Great Falls woman admits methamphetamine conspiracy
GREAT FALLS – A Great Falls woman accused of working with others to bring methamphetamine from Las Vegas, Nevada, back to Montana for distribution admitted to a drug trafficking crime on Oct. 27, Acting U.S. Attorney Leif M. Johnson said.
Ashley Nicole Rico, 34, pleaded guilty to conspiracy to distribute methamphetamine as charged in a superseding information. Rico faces a mandatory minimum five years to 40 years in prison, a $5 million fine and at least four years of supervised release.
Chief U.S. District Judge Brian M. Morris presided. Chief Judge Morris set sentencing for Feb. 23, 2022. Rico was detained pending further proceedings.

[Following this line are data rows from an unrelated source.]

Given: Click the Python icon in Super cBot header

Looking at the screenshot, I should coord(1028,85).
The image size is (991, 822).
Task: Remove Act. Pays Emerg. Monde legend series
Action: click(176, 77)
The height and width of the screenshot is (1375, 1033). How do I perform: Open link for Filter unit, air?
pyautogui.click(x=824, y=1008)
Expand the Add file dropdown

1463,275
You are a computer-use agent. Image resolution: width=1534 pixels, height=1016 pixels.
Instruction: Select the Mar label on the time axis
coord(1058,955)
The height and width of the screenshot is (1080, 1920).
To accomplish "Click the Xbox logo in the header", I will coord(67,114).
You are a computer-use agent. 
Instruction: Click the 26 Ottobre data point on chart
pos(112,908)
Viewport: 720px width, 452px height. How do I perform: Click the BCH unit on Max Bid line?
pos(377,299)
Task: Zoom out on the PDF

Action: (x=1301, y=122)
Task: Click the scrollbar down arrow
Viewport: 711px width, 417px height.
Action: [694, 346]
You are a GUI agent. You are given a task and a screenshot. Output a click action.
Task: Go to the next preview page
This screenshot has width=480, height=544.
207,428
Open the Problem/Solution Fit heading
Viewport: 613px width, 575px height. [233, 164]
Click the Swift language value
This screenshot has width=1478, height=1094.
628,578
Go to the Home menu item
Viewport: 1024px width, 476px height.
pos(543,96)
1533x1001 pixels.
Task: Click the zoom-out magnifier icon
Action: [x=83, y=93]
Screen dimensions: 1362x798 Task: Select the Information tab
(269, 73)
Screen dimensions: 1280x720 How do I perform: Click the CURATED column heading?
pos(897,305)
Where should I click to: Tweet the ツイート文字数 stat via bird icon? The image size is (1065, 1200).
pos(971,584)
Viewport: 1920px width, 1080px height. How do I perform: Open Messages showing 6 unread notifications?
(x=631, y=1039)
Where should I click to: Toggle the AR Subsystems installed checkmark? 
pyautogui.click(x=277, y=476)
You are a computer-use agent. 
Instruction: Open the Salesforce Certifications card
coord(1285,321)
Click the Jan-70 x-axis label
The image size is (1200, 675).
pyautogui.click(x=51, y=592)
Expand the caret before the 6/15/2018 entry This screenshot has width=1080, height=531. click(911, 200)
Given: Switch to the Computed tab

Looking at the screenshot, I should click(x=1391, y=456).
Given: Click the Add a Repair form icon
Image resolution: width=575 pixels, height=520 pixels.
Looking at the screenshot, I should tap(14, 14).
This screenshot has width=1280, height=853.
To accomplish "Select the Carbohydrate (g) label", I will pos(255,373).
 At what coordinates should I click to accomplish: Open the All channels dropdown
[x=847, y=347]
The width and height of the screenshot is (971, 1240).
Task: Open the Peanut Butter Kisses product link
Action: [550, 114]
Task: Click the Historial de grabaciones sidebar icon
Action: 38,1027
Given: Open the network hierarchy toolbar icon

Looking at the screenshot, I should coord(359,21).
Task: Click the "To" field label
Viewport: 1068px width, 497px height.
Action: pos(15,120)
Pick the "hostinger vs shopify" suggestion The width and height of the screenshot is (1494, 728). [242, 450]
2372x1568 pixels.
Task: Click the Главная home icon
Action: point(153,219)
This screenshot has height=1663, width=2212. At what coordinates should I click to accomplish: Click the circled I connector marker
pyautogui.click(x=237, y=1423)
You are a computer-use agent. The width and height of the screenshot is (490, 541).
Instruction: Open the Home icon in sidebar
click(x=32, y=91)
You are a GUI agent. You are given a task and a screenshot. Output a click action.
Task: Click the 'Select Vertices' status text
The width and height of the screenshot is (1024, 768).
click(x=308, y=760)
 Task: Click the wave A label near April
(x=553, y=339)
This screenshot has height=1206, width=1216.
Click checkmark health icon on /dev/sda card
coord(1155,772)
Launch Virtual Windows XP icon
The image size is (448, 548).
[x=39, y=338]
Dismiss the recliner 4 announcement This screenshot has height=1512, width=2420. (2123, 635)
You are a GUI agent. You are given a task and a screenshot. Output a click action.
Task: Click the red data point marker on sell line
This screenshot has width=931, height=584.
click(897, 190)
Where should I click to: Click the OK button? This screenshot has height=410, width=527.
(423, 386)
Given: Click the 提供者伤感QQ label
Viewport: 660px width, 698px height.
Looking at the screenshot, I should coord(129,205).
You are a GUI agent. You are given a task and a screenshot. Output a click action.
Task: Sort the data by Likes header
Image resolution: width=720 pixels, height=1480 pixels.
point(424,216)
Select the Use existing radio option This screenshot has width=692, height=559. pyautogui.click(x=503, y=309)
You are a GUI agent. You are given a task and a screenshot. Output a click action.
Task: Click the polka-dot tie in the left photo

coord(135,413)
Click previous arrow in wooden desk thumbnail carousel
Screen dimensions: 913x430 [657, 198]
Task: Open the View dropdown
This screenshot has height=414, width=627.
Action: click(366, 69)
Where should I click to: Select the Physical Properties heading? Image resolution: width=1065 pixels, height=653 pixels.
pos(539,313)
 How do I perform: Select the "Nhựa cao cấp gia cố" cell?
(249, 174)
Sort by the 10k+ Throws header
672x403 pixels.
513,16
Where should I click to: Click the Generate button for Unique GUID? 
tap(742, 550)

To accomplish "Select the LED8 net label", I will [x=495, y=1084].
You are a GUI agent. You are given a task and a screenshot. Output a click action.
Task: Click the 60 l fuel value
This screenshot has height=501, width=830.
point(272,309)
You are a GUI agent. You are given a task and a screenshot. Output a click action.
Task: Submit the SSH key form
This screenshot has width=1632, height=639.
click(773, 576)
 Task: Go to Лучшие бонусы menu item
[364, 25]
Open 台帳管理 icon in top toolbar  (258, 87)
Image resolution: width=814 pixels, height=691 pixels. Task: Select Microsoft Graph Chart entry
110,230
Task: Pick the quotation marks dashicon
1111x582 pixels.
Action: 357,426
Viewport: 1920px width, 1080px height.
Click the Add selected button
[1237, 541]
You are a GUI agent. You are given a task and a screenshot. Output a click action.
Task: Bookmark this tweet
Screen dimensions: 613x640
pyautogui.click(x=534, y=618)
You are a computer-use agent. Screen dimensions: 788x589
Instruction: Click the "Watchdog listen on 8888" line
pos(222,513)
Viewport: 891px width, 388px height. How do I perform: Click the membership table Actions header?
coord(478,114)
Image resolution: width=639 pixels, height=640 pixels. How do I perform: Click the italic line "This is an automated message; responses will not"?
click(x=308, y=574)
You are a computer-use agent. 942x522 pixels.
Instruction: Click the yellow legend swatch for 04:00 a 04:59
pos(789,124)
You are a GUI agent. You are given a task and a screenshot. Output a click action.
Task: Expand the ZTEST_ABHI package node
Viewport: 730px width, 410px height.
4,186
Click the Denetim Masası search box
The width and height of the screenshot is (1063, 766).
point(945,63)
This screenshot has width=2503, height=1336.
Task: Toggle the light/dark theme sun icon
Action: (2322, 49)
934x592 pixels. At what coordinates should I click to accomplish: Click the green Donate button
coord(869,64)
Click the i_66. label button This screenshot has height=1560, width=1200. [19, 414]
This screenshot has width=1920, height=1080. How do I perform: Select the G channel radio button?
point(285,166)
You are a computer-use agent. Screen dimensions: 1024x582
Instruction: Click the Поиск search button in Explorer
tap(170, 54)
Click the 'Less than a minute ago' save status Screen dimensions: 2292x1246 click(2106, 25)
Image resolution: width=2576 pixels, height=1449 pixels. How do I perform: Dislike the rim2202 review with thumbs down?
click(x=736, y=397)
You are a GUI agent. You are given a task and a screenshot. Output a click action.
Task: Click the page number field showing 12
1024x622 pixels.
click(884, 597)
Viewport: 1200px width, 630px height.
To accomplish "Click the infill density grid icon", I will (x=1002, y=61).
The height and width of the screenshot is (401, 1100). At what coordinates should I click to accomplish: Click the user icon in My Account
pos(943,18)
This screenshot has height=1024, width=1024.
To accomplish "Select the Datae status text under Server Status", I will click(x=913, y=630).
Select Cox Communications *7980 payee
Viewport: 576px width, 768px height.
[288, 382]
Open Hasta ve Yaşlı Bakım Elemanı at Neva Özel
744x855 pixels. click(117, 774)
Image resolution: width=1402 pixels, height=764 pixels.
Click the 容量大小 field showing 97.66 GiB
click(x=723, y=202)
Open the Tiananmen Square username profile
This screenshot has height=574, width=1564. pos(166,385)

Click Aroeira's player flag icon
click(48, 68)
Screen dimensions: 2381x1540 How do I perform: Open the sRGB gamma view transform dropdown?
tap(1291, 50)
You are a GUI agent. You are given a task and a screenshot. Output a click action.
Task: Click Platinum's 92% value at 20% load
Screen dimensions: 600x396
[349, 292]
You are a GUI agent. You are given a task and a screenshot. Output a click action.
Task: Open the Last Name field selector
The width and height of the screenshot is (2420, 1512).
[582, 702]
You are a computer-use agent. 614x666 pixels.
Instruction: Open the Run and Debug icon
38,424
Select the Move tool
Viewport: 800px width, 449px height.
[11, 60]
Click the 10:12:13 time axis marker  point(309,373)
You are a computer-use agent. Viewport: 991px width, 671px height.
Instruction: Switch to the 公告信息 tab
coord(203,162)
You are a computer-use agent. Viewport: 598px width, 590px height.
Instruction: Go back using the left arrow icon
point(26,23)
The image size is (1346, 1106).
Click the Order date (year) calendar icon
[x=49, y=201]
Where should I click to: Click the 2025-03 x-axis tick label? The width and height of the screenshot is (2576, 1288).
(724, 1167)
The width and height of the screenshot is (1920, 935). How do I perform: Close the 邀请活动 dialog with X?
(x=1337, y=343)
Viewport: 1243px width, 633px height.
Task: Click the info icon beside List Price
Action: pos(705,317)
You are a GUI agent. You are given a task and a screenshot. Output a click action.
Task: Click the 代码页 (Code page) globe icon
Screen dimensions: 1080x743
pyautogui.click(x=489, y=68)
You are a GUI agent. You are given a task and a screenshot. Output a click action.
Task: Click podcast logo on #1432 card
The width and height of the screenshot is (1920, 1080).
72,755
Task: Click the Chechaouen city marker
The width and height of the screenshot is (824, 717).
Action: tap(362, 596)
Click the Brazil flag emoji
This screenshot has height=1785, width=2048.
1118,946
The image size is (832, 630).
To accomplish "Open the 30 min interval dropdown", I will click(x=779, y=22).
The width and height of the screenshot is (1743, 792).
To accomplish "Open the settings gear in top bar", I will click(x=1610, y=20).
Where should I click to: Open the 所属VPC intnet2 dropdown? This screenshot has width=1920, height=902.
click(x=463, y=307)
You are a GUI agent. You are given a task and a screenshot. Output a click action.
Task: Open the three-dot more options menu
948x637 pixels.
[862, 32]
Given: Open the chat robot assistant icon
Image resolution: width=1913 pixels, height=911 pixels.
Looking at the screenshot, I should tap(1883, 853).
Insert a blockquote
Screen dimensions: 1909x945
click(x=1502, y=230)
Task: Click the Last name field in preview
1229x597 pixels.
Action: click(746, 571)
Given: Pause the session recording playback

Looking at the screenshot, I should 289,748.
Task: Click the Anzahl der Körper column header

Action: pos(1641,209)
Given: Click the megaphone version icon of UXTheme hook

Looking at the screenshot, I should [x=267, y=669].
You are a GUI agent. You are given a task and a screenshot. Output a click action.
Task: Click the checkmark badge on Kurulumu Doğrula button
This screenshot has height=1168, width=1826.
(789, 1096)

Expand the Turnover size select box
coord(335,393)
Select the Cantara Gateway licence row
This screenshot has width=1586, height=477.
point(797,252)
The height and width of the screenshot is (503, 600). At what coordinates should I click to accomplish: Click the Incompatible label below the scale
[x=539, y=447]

The government alleged in court documents that in May, Russell Country Drug Task Force officers executed a search warrant on a Great Falls residence, recovered meth and learned that the source of supply was co-defendant Lillian Lapier, who was traveling to Great Falls with meth. The investigation led to the Helena residence of another co-defendant, Rhonda Jeanette Lapier, where she and Lillian Lapier were suspected of trafficking meth together. Officers ultimately stopped a vehicle being driven by Lillian Lapier and found about 3.6 pounds of meth in the trunk. Officers obtained a warrant to search Rhonda Lapier’s residence and located three, one-pound bags of meth and $6,132 in a bedroom.. Officers stopped another suspect vehicle, driven by Rico, who was arrested on a state warrant. Rico admitted to distributing meth in Great Falls and that she and others had traveled to Las Vegas, picked up meth there and had contributed $1,000 to the deal. The six pounds of meth seized is the equivalent of 21,744 doses. Rhonda Lapier pleaded guilty to charges and is pending sentencing, while Lillian Lapier has pleaded not guilty to charges and is pending trial.
Assistant U.S. Attorney Ethan R. Plaut is prosecuting the case, which was investigated by the Russell Country Drug Task Force, the Missouri River Drug Task Force, FBI, Great Falls Police Department, Cascade County Sheriff’s Office and Lewis & Clark County Sheriff’s Office.
This case is part of Project Safe Neighborhoods, a U.S. Department of Justice initiative to reduce violent crime. Through PSN, federal, tribal, state and local law enforcement partners in Montana focus on violent crime driven by methamphetamine trafficking, armed robbers, firearms offenses and violent offenders with outstanding warrants.